EXERCISE DIRECTIONS:
All records shown below should be given again, character for character.
━━━━━━━━━━
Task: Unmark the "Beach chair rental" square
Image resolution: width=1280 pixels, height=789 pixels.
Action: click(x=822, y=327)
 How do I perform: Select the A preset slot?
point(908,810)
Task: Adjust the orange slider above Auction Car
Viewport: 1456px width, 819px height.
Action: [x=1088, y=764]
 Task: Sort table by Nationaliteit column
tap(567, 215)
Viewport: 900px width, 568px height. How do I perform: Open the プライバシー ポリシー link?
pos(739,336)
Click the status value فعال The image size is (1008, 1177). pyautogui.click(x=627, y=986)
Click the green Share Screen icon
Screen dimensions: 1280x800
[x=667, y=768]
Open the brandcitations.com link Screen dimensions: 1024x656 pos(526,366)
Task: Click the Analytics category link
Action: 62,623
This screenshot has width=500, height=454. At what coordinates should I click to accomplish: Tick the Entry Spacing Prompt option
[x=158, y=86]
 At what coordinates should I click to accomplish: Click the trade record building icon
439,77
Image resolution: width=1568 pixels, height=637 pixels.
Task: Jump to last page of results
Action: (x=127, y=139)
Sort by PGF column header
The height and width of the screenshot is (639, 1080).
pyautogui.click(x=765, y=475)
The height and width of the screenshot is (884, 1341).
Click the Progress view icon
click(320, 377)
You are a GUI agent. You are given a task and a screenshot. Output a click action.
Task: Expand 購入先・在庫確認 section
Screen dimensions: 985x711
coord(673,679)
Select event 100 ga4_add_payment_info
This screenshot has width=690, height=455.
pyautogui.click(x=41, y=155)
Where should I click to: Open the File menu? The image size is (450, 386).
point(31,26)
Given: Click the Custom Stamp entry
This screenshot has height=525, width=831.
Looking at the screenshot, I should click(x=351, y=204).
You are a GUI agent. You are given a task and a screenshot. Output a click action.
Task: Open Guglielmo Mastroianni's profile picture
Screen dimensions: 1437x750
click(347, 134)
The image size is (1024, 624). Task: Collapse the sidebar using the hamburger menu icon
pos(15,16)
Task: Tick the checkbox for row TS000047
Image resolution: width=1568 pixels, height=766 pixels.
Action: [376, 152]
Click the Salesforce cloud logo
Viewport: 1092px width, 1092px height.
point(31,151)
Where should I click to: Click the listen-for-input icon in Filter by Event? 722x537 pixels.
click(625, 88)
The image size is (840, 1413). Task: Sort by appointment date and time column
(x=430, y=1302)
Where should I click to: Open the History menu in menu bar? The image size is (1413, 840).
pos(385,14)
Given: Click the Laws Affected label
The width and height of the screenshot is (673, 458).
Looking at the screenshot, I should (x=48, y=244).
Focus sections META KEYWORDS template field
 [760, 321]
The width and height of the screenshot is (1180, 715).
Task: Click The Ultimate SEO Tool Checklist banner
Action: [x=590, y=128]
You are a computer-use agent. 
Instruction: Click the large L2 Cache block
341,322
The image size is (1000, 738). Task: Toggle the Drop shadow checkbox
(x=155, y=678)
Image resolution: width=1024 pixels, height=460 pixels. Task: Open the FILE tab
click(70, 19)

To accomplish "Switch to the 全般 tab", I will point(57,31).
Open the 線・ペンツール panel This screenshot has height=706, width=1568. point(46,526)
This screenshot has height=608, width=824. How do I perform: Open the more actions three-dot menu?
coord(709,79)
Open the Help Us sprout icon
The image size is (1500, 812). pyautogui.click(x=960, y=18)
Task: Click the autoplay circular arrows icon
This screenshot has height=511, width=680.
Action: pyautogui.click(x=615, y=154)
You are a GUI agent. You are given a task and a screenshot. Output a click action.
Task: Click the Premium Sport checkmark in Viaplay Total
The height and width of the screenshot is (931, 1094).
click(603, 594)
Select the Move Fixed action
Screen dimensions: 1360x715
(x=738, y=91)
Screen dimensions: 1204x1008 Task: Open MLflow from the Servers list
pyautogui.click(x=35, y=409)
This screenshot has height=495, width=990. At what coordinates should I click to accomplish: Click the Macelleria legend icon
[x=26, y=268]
━━━━━━━━━━
WRITTEN RESPONSE:
Task: Unmark the "Beach chair rental" square
Image resolution: width=1280 pixels, height=789 pixels.
Action: click(x=822, y=327)
 How do I perform: Select the A preset slot?
point(908,810)
Task: Adjust the orange slider above Auction Car
Viewport: 1456px width, 819px height.
Action: [x=1088, y=764]
 Task: Sort table by Nationaliteit column
tap(567, 215)
Viewport: 900px width, 568px height. How do I perform: Open the プライバシー ポリシー link?
pos(739,336)
Click the status value فعال The image size is (1008, 1177). pyautogui.click(x=627, y=986)
Click the green Share Screen icon
Screen dimensions: 1280x800
[x=667, y=768]
Open the brandcitations.com link Screen dimensions: 1024x656 pos(526,366)
Task: Click the Analytics category link
Action: 62,623
This screenshot has width=500, height=454. At what coordinates should I click to accomplish: Tick the Entry Spacing Prompt option
[x=158, y=86]
 At what coordinates should I click to accomplish: Click the trade record building icon
439,77
Image resolution: width=1568 pixels, height=637 pixels.
Task: Jump to last page of results
Action: (x=127, y=139)
Sort by PGF column header
The height and width of the screenshot is (639, 1080).
pyautogui.click(x=765, y=475)
The height and width of the screenshot is (884, 1341).
Click the Progress view icon
click(320, 377)
You are a GUI agent. You are given a task and a screenshot. Output a click action.
Task: Expand 購入先・在庫確認 section
Screen dimensions: 985x711
coord(673,679)
Select event 100 ga4_add_payment_info
This screenshot has width=690, height=455.
pyautogui.click(x=41, y=155)
Where should I click to: Open the File menu? The image size is (450, 386).
point(31,26)
Given: Click the Custom Stamp entry
This screenshot has height=525, width=831.
Looking at the screenshot, I should click(x=351, y=204).
You are a GUI agent. You are given a task and a screenshot. Output a click action.
Task: Open Guglielmo Mastroianni's profile picture
Screen dimensions: 1437x750
click(347, 134)
The image size is (1024, 624). Task: Collapse the sidebar using the hamburger menu icon
pos(15,16)
Task: Tick the checkbox for row TS000047
Image resolution: width=1568 pixels, height=766 pixels.
Action: [376, 152]
Click the Salesforce cloud logo
Viewport: 1092px width, 1092px height.
point(31,151)
Where should I click to: Click the listen-for-input icon in Filter by Event? 722x537 pixels.
click(625, 88)
The image size is (840, 1413). Task: Sort by appointment date and time column
(x=430, y=1302)
Where should I click to: Open the History menu in menu bar? The image size is (1413, 840).
pos(385,14)
Given: Click the Laws Affected label
The width and height of the screenshot is (673, 458).
Looking at the screenshot, I should (x=48, y=244).
Focus sections META KEYWORDS template field
 [760, 321]
The width and height of the screenshot is (1180, 715).
Task: Click The Ultimate SEO Tool Checklist banner
Action: [x=590, y=128]
You are a computer-use agent. 
Instruction: Click the large L2 Cache block
341,322
The image size is (1000, 738). Task: Toggle the Drop shadow checkbox
(x=155, y=678)
Image resolution: width=1024 pixels, height=460 pixels. Task: Open the FILE tab
click(70, 19)

To accomplish "Switch to the 全般 tab", I will point(57,31).
Open the 線・ペンツール panel This screenshot has height=706, width=1568. point(46,526)
This screenshot has height=608, width=824. How do I perform: Open the more actions three-dot menu?
coord(709,79)
Open the Help Us sprout icon
The image size is (1500, 812). pyautogui.click(x=960, y=18)
Task: Click the autoplay circular arrows icon
This screenshot has height=511, width=680.
Action: pyautogui.click(x=615, y=154)
You are a GUI agent. You are given a task and a screenshot. Output a click action.
Task: Click the Premium Sport checkmark in Viaplay Total
The height and width of the screenshot is (931, 1094).
click(603, 594)
Select the Move Fixed action
Screen dimensions: 1360x715
(x=738, y=91)
Screen dimensions: 1204x1008 Task: Open MLflow from the Servers list
pyautogui.click(x=35, y=409)
This screenshot has height=495, width=990. At what coordinates should I click to accomplish: Click the Macelleria legend icon
[x=26, y=268]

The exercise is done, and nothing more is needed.